‘Come to Ynysybwl’ said Tony Burnell, ‘it’s twenty five years since they closed Lady Windsor Colliery and we’re having a festival. You can do something with the kids.’ Over forty years ago Tony had organised a bus to take a gang of teenage hippies to see the Pink Floyd at the Afan Lido in Aberavon. It never turned up. I never forgave him. Now he was tempting me with a commission and a temporary work permit in ‘The Bwl’. Time for peace and reconciliation.
Ynysybwl is another valley village without a vowel and one where the tarmac doesn’t quite run out but fractures, ruptures, then winds to a pub and a church with a breathtaking view. It was the end of term and time was running out to do anything with the kids at Trerobart Primary School and they were already mentally running down the road to the big school in Ponty. But they were a bright and lively bunch in a vibrant school in a real community clinging on to a sense of itself. The pit had been grassed over and reduced to single dram as a memorial and there was hardly a single job left in the village. But still embedded in the fabric were the remains of a thousand strong work force waiting to tell their story. Round them up, bring them together with the school kids and make a film. Simple.
Like An Egg, a young film company based in Pontypridd, are so rooted in the community that in the recent Manic Street Preachers music video that they shot, they used a workingmens’ club in Porth and persuaded two hundred friends and family to squeeze into a hot, sweaty room for twelve hours just for the fun of it. They joined me in Ynysybwl. An act of blind faith. I pointed Rob and his camera at schoolkids, mountains, ex miners and deserted streets and told him I knew what I was doing. He smiled, sweated, and shot. We very quickly learnt two things. Never film kids in a heatwave and never point a camera at an overworked teacher.

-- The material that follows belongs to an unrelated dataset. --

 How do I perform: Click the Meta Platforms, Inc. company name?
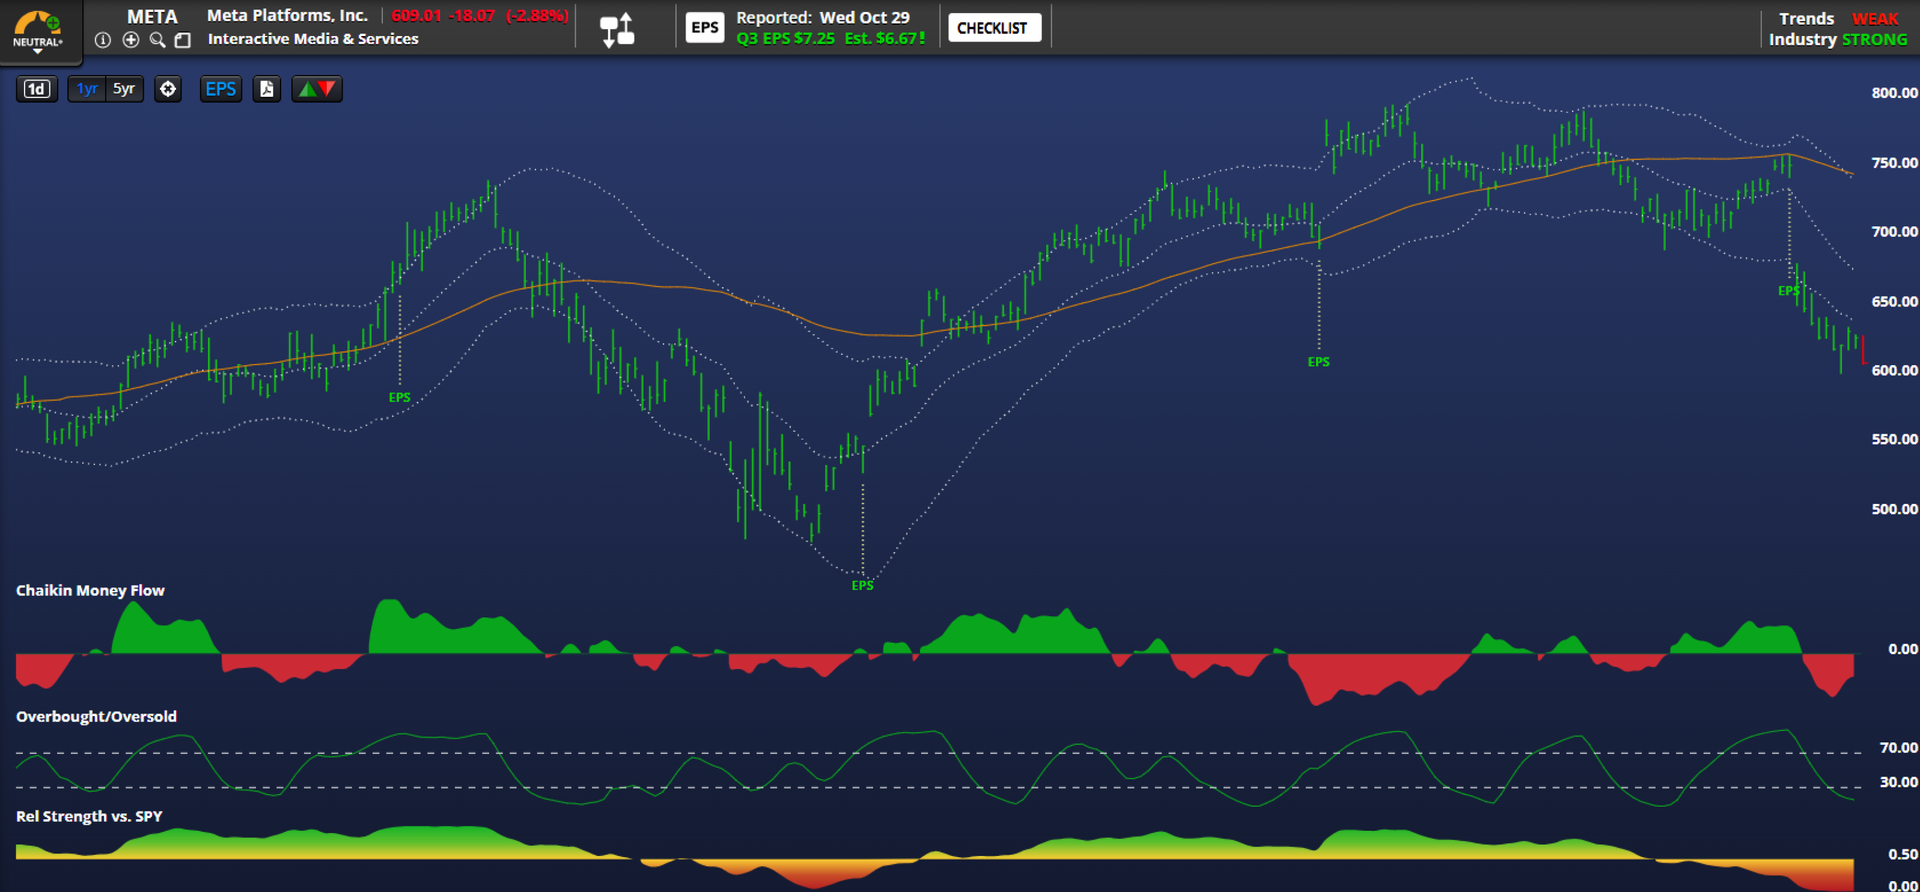tap(287, 16)

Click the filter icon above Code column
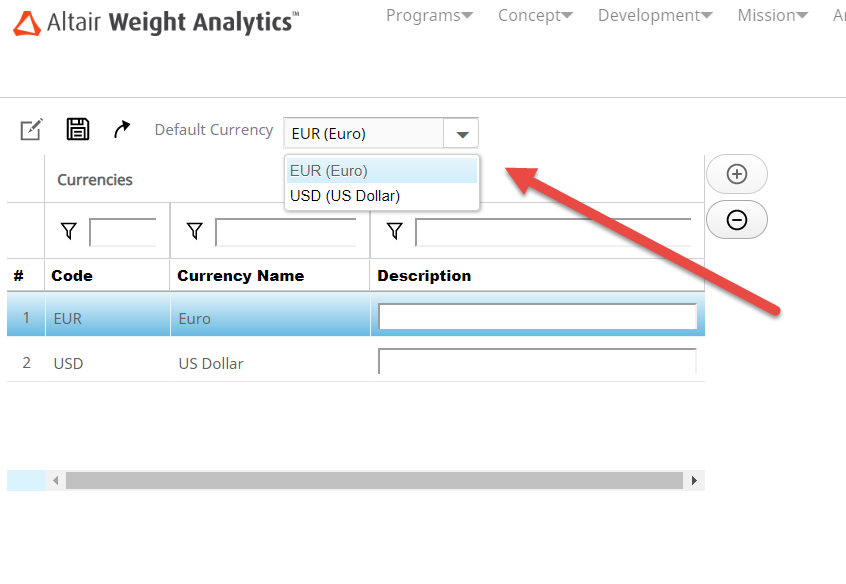point(68,232)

After three weeks cutting, without scissors or tape, (film-making has changed) we emerge with a film fit for purpose and, we hope, entertainment. We are to show it at the Con Club as part of the festivities, shoehorned into an evening of music and storytelling. I have never been so nervous. I have never made a film but even more frightening I’m an outsider telling a story about The Bwl to the people of the Bwl. In the film making I have been surrounded by experts but as regards the story, I’m walking the plank alone.

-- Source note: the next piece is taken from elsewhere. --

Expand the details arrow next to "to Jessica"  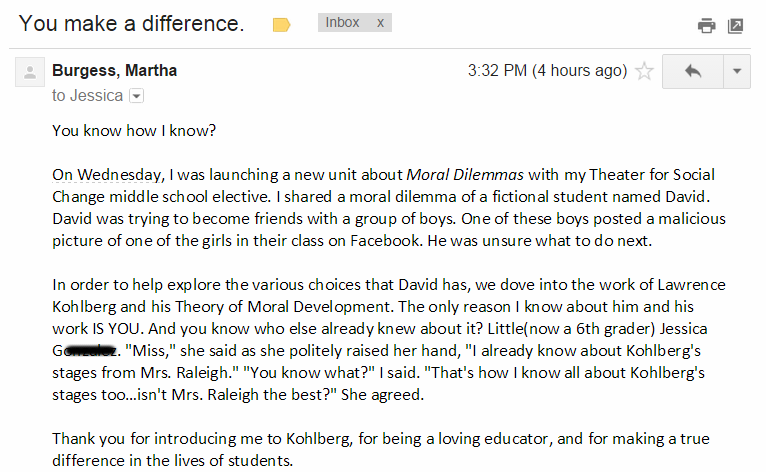137,96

In a packed hall they watch the film in silence. Everyone. Even the bar staff have left their positions for a better view of a Ponty boy falling into a sea of sharks. The film ends and the silence is broken by what sounds like a stifled sob. Then applause. The lights come up to reveal several women and a lot more men wiping away tears. We’ve managed to pull it off.
Ynysybwl is a special place. There’s lots of them in Wales. They’ve been messed about for decades. Well, you don’t mess with people from the Bwl. We hope we didn’t.